Print the lines of the material below that run from the line containing "Task: Click the 搜索功能 search field" through the line containing "[x=12, y=310]", both included, character for character, and leave out the pictures.

****

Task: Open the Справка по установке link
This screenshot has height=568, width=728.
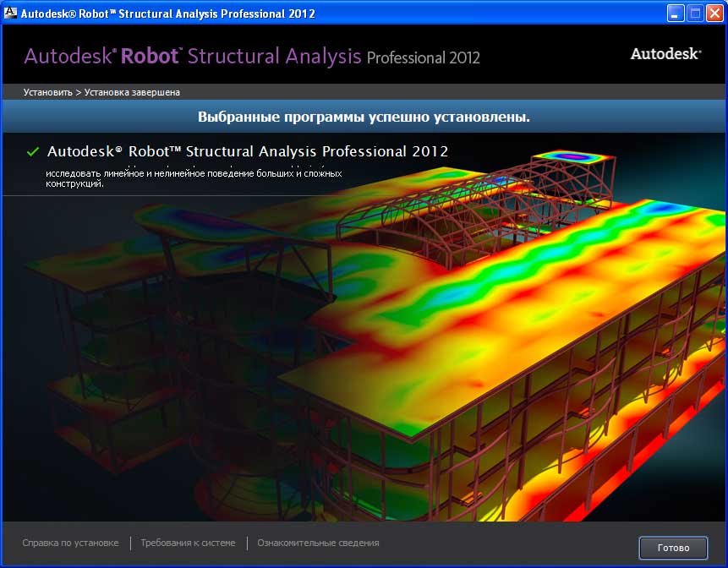Action: pos(70,543)
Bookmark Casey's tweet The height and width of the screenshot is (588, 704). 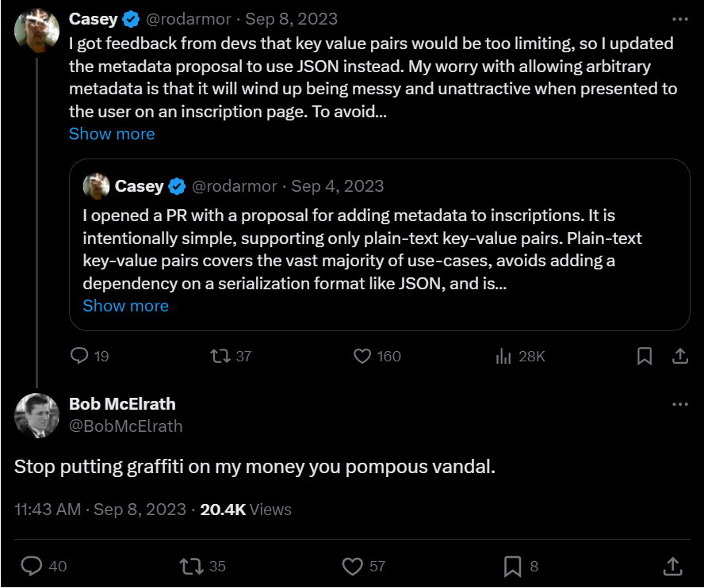tap(645, 357)
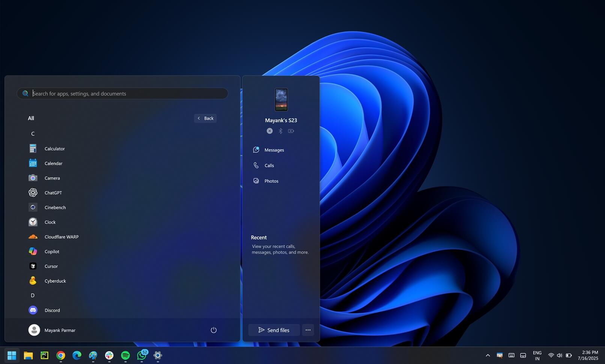Launch Cloudflare WARP
Screen dimensions: 605x364
(x=61, y=237)
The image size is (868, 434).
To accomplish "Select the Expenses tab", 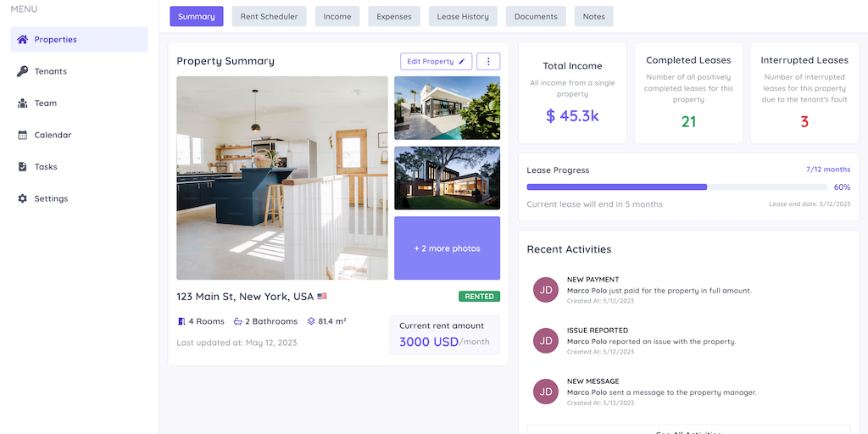I will tap(394, 17).
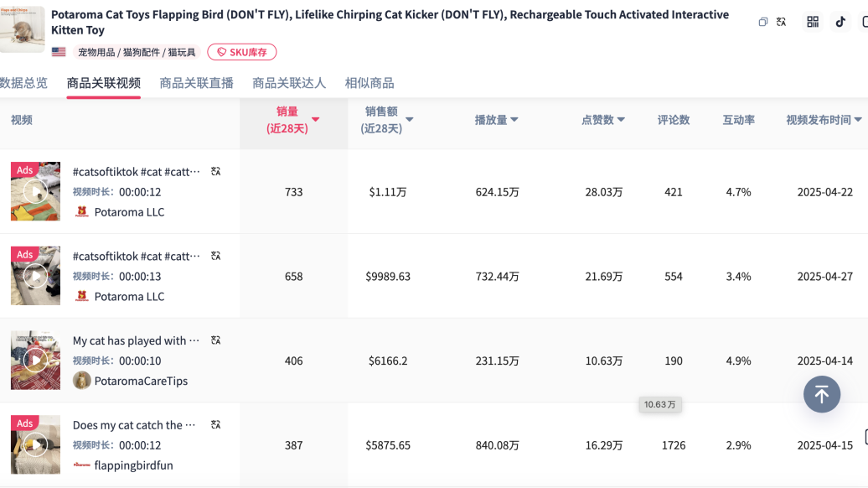Translate the 'My cat has played with' caption
The image size is (868, 488).
(216, 340)
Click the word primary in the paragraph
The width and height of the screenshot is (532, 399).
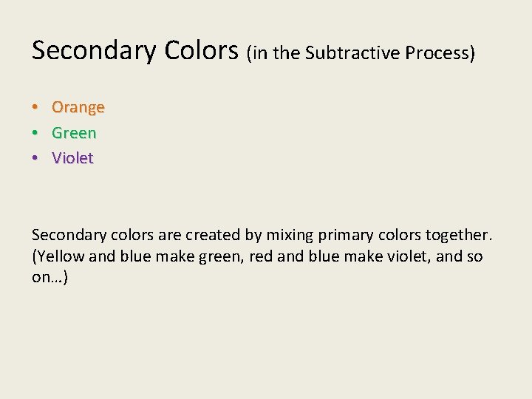[x=346, y=236]
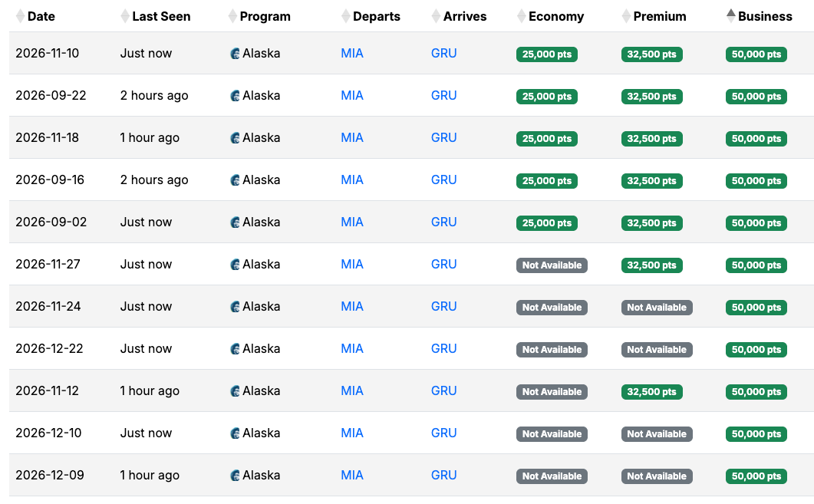Click the Not Available Economy badge for 2026-11-27
The image size is (814, 504).
click(x=552, y=265)
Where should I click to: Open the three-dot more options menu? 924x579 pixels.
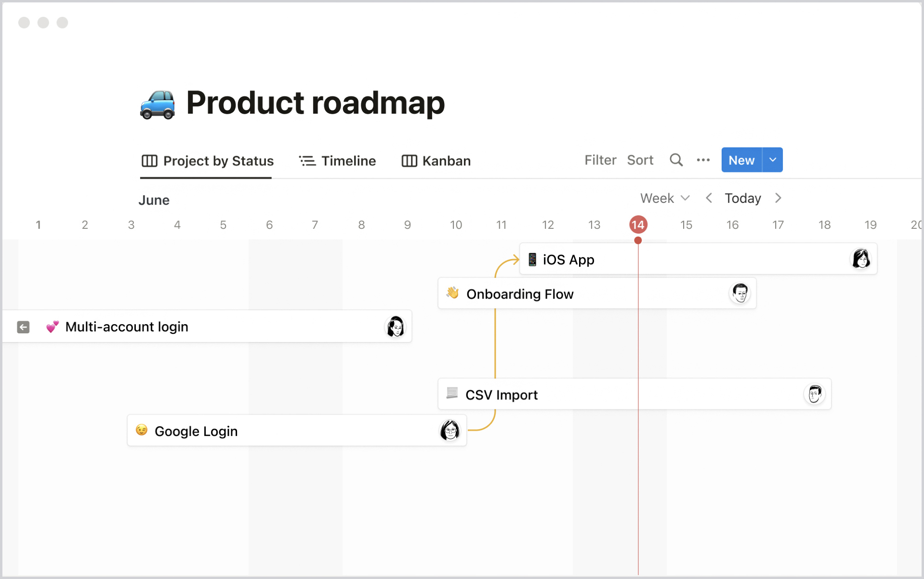(x=703, y=160)
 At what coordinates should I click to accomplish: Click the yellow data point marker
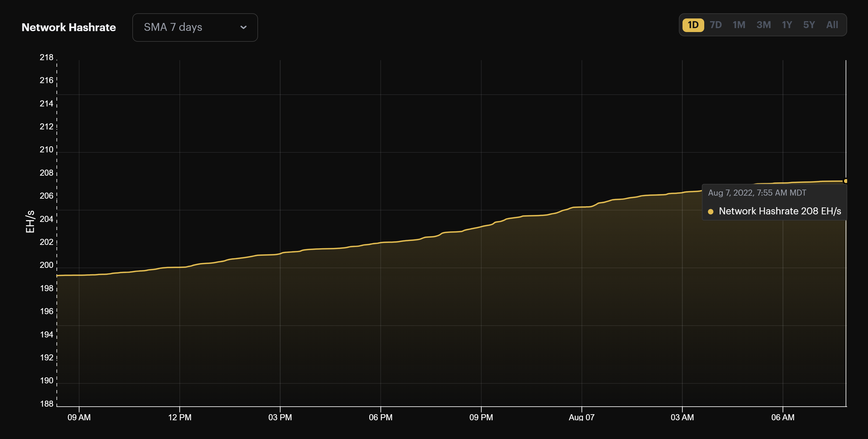pos(845,181)

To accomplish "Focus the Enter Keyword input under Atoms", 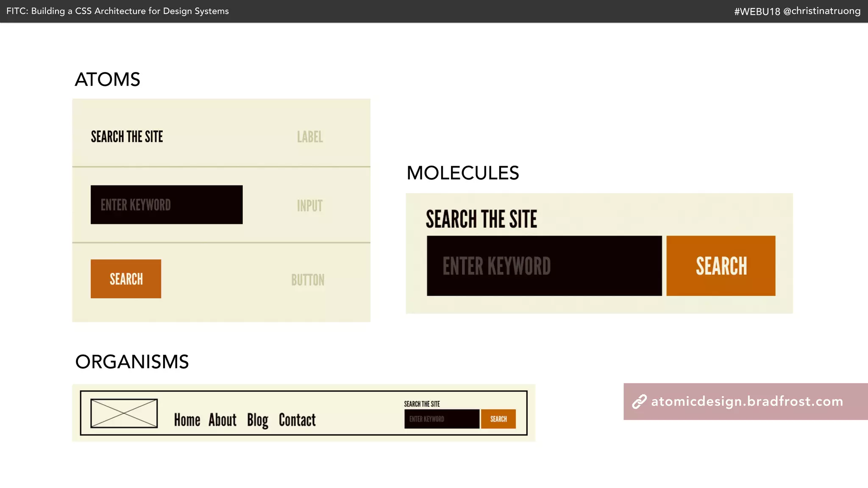I will coord(167,205).
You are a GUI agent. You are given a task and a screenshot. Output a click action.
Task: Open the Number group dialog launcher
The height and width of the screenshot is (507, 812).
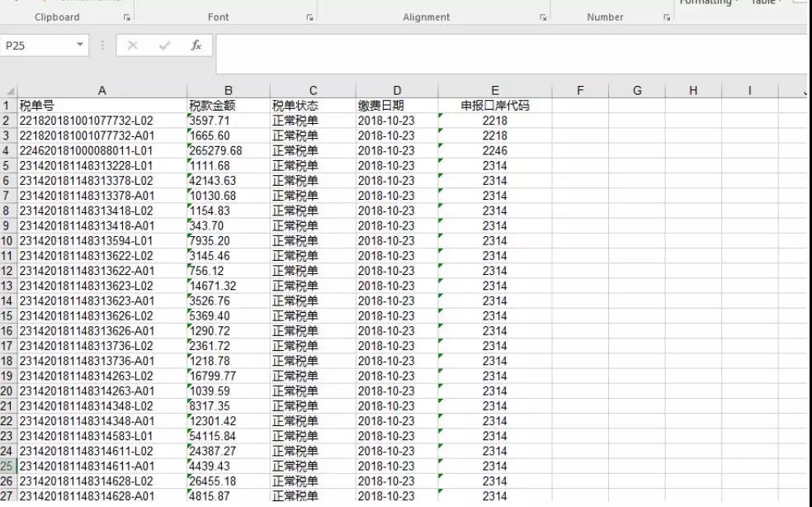pyautogui.click(x=666, y=15)
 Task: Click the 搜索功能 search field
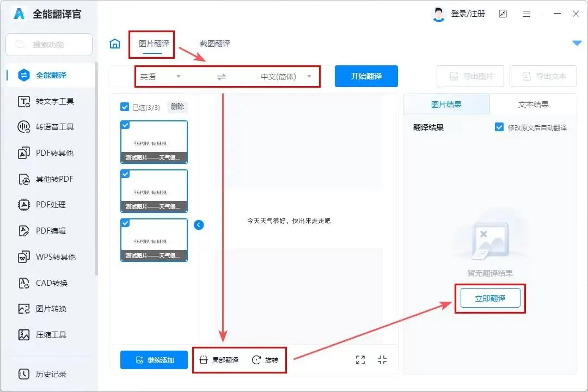pos(49,45)
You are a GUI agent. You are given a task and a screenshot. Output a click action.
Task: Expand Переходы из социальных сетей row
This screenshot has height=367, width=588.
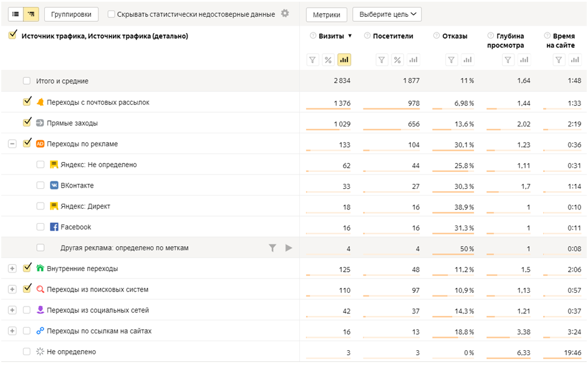[x=12, y=310]
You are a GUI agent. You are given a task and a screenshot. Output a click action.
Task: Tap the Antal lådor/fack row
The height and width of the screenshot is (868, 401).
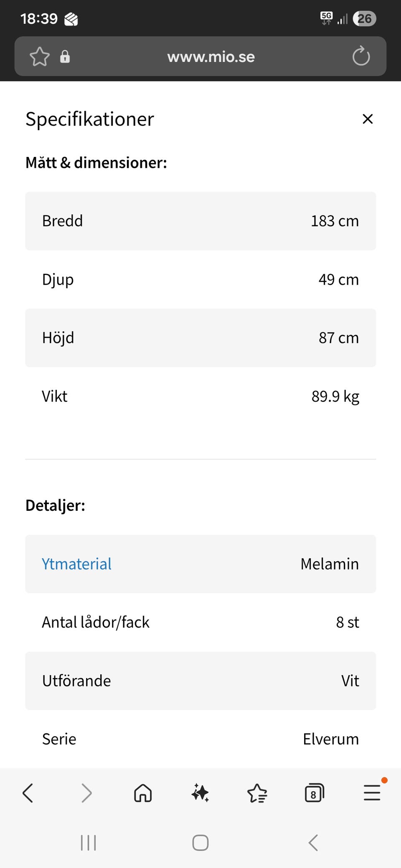[201, 622]
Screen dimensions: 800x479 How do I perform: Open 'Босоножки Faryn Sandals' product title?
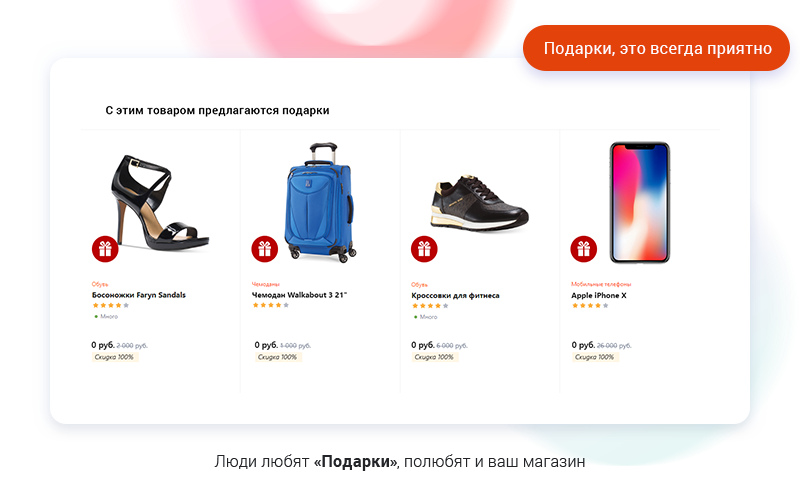point(139,295)
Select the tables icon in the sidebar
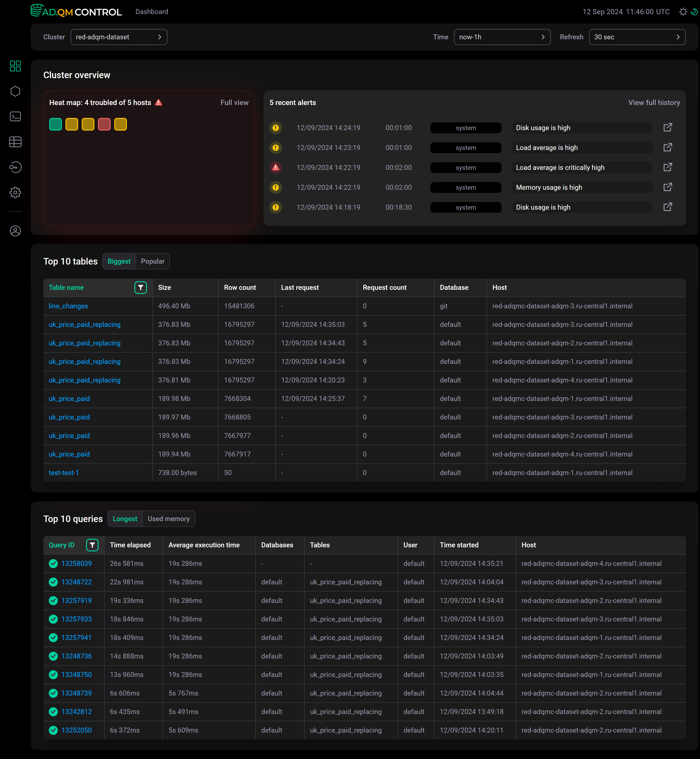 [16, 142]
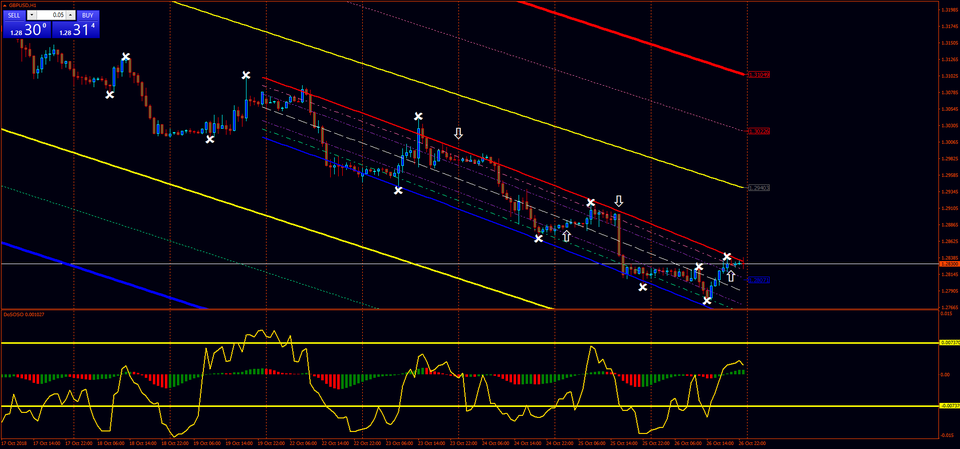This screenshot has height=449, width=960.
Task: Collapse the one-click trading panel triangle
Action: (x=4, y=4)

****

» Task output
 Task: Click the 搜索功能 search field
pos(49,45)
You are a GUI agent. You are given a task and a screenshot. Output a click action.
Task: Expand Переходы из социальных сетей row
This screenshot has height=367, width=588.
[x=12, y=310]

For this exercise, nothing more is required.